Her savaş biter; ‘100 Yıl Savaşları’ bile, adı üstünde, yüz yıl sonra bitmişti. Şimdilerde dünyanın bir yerlerinde süregiden savaşlar da bir gün gelecek bitecek... Önemli olan, savaş sonrası ‘hasar tespit çalışmaları’ sırasında elde edilecek tablonun ‘yıkım’ olmamasıdır...
Suriye buna iyi bir örnek: Beşşar Esad ve Baas rejiminin kendilerini savunma adına sergiledikleri acımasızlık ‘’Benden sonra tufan’’ boyutlarına vardı; buna karşılık rejimi devirmek için dışarıdan ‘yardıma’ koşanların Suriye’yi ve halkını umursamaz tavırları ülkede taş üstünde taş komuyor...
Çatışmalar durduğunda, kim ayakta kalırsa kalsın, elde yönetilecek doğru dürüst bir ülke kalmamış olacak...
Oysa, taraflardan hangisine sorarsanız sorun, alacağınız cevap, ‘’Biz Suriye’yi seviyoruz’’ olacaktır... Sevginin boğucu ve öldürücü bir etkisi olduğunu Suriye’deki çatışmalara bakarak anlamak kolay...
Yazımın ana temasının Suriye olduğunu sananlar yanılıyor.
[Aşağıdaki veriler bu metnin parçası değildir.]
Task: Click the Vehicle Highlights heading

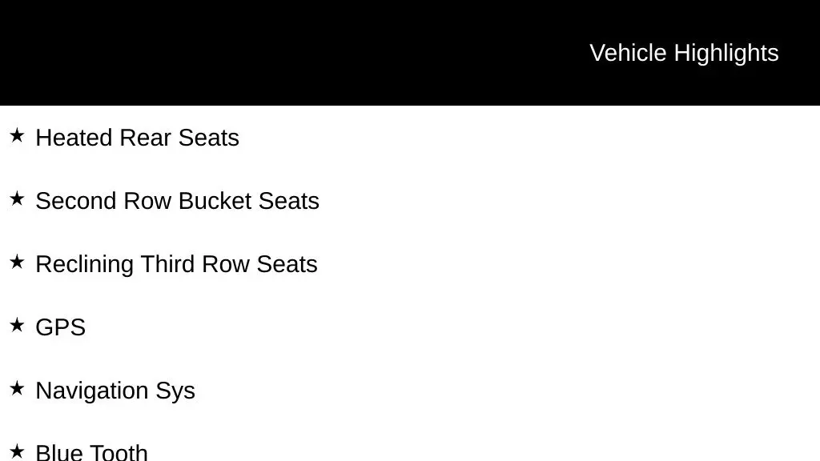Action: (x=684, y=54)
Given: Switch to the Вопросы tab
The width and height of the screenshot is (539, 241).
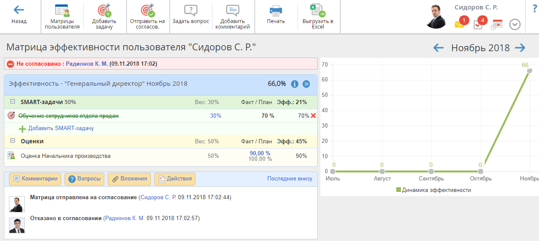Looking at the screenshot, I should point(84,179).
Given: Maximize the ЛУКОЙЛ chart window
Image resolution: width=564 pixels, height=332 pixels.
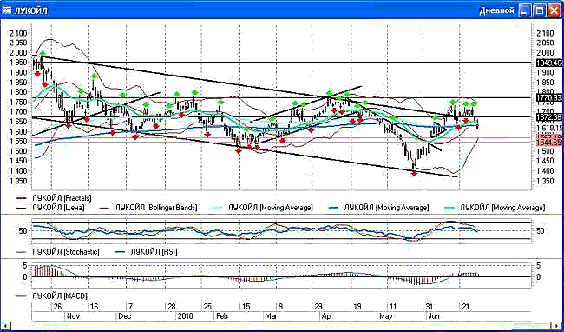Looking at the screenshot, I should [x=540, y=10].
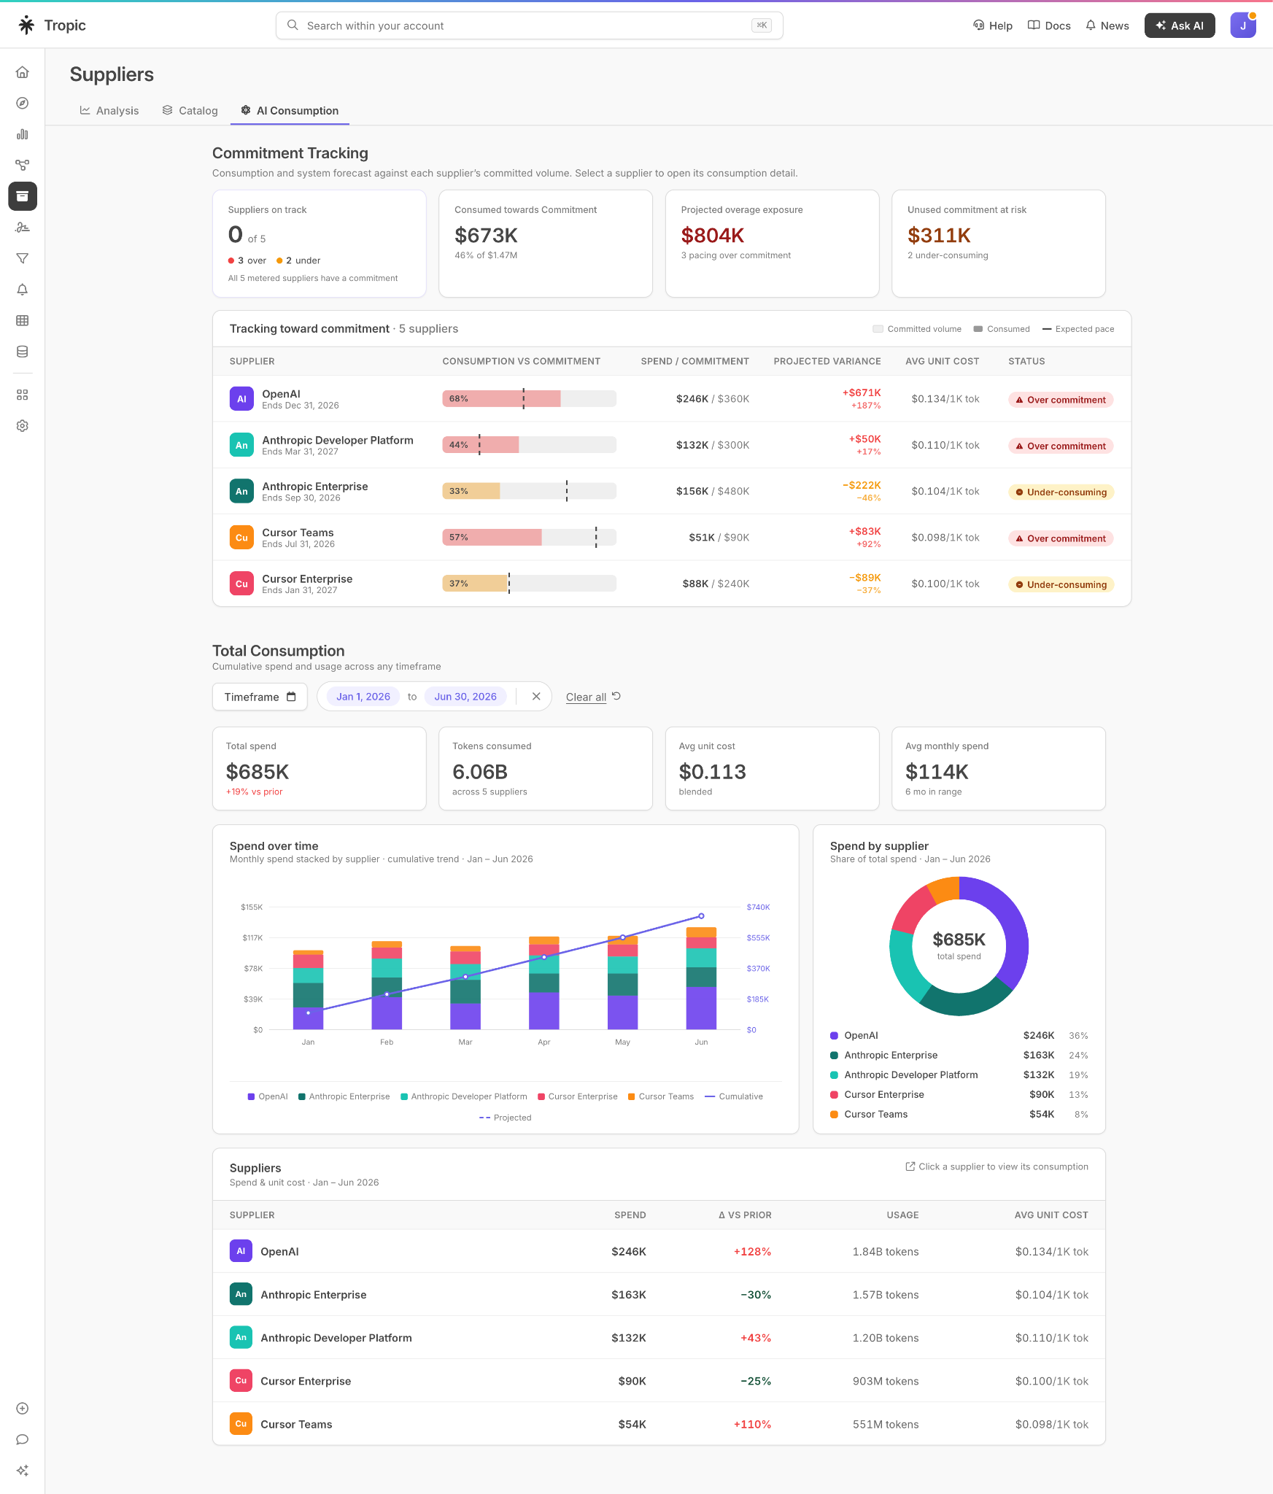Screen dimensions: 1273x1494
Task: Change the Jun 30, 2026 end date
Action: point(465,697)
Yukarıdaki değerlendirmeyi yapar, sözcükleri seçip cümleler haline sokarken aklımda hep ülkemizdeki güncel çekişme ve çatışma durumu vardı. Bu da bir tür savaş ve savaşların bir gün gelip sona ereceği kaderi onun için de geçerli...
Ortalık tozdan ve dumandan arındığında yapılacak hasar tespit değerlendirmesi, şimdiden görünen o ki, hiç de iç açıcı olmayacak...
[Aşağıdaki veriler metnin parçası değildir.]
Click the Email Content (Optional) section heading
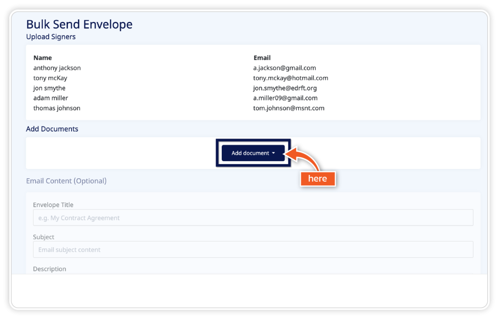The height and width of the screenshot is (319, 499). click(x=66, y=181)
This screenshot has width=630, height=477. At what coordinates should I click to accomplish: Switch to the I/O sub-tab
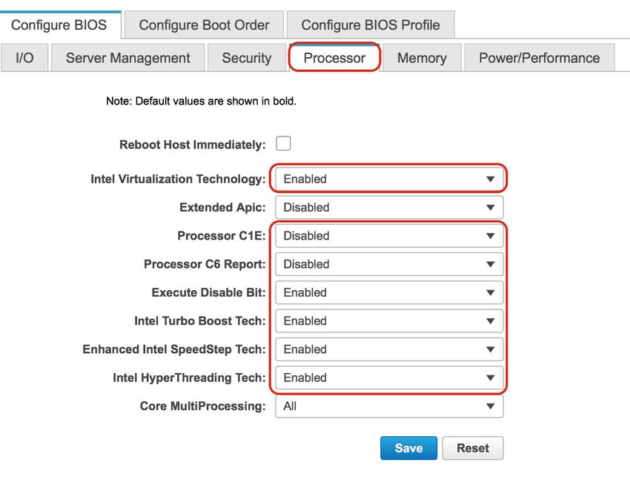tap(24, 58)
‘Söz ola kese savaşı, söz ola kestire başı’ demiş Yunus Emre... Doğrudur, ağızdan çıkanların öyle bir etkisi vardır; savaşı bitirebildiği gibi en yıkıcı eylemlere de kapıyı yine söz aralayabilir...
Herhalde şimdilerde tarafların ağızlarından çıkan sözler ile yazılara dökülen sözcüklerin savaşı bitirecek cinsten olmadığını herkes fark ediyor.
Pişman olunacak sözler ve sözcüklerden geçilmiyor...
Oysa bu savaş da bitecek, hiç vakit kaybedilmeden bitmeli de...
Benim arzumun baştan beri bu olduğu belli de, sözün şehvetine kapılmayacak kadar sağduyulu, kişisel kazanç peşinde koşmayan, bir büyük şahs-ı manevinin yitirilmesini dert edinecek kadar engin gönüllü herkesin dilek ve temennisi de bu...
Gözlerinden yaş gelerek ağlayanlar da var, gözyaşlarını içine akıtanlar da...
Kavganın, savaşın biraz daha sürmesinin, iki tarafa da eşit uzaklıktaki şahıslara, ‘’İyi ki biz bunların değerlerini paylaşanlardan değiliz’’ dedirtecek noktaya varması ihtimali büyük...
Vebalini düşünebiliyor musunuz bunun?
Düşünüyorum ve bu yüzden uykularım kaçıyor...
Tuzu kurular, her şeyi önlerinde hazır bulmuşlar, hayatında bir kez olsun elini taşın altına koymamışlar, bir tek kişinin kalbini kazanma derdinde bulunmamışlar, bir dava uğruna gecesini gündüzüne katmayı hiç düşünmemişler...
Onlar için kavga etmek çok kolay... ‘Karşı’ bildiği tarafı kündeye getirme zevki peşinde o gibiler; daha da incinsinler, öfkeleri iyice kabarsın, en galiz sözler sarf edilsin ve bir daha bir taraf diğerinin yüzüne bakamasın... Dostluklar havaya gitsin, düşmanlıklar onun yerini alsın...
Suriye’de savaşanların Suriye dertleri olmadığı gibi...
Türkiye’nin siyaseti ve manevi ortamı da mı Suriye gibi olsun?